BOXING AND WRESTLING

In some, if not most states the judges, timekeeper, and other event staff are hired by the commission because of their prior relationships. Judges specifically are often old boxing judges or promoters, and sometimes pro wrestling promoters who went out of business. This practice will continue because if you have ever been around a commission then you know they often power trip and puff their chests out if challenged on anything of circumstance. Maybe removing corrupt, power hungry commission members should be priority one? I’m talking to you southern states… This might stop them from hiring their boxing and wrestling buddies and putting the careers of MMA fighters in their hands.

VETERANS

This one is tricky. If you were to put MMA veterans as judges, like a Rich Franklin, who could be impartial and fair we would all be better off. Guys like Rich are dedicated ambassadors to the sport. Some fighters might hold a grudge against a younger fighter because they represent a once rival fight team, or their coach is an old rival. It would be hard to distinguish the two, but here’s a suggestion. Select veterans who never fought in a specific organization. Example: Bellator veteran as a judge in the UFC and vice versa. It could work if they were thorough in their selection process for judges.
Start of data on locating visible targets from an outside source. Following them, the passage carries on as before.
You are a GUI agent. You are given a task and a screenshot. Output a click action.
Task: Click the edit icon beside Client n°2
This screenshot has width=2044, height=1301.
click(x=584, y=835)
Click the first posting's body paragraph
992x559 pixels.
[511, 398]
Veteran fighters are used to being in precarious situations in fighting. They could sense, see, and know when a fighter is in jeopardy, and when a fight should be called off better than guys who go to a school. After the non-fighters go to a short ref course they jump right in to stepping in the cage. Scary.

INTERNATIONAL

The use of an international commission would take the power away from some of the the locals who might not have the sport’s best interest in mind and give a bigger selection pool to choose from. They would be able to pull the best officials from a worldwide collection of experts. I cannot stress enough how states could use this and you can ask one of the best commission members in history I know who would probably not like his name used. He welcomes any and all improvements regardless of position, stature, nationality, background, or reputation. As long as you can get the job done correctly he will consider your involvement. There are other states that are content with keeping things close to the belt via the good old boy network.

FIVE ALIVE

Five judges. I know it sounds crazy but hear me out. Five round fights are easier to judge than three sometimes because in a close fight you often have an easier time scoring, mainly because the championship rounds are when fighters pull away from their opponents. To judge only three rounds is harder. Less to choose from and they are often much closer than five round bouts because there is less fatigue. There is always one judge, that guy, who gets it wrong, like bad wrong. Five judges would nullify that. Three of them would get it right while you can bet two would get it wrong. Majority wins in this situation.

STRICT AND STRAIGHT

All judges and officials should have to intern with someone in their position. Judges should score fights alongside an established judge. After the fight they would compare and discuss. Both might learn something from the other. A ref should watch tapes with an established ref and ask questions, give his take on when a fight should be stopped, or things of that nature. Then, they would attend a month of events and do the same with live bouts. They need to make sure these people are trained properly.

Hit or Miss?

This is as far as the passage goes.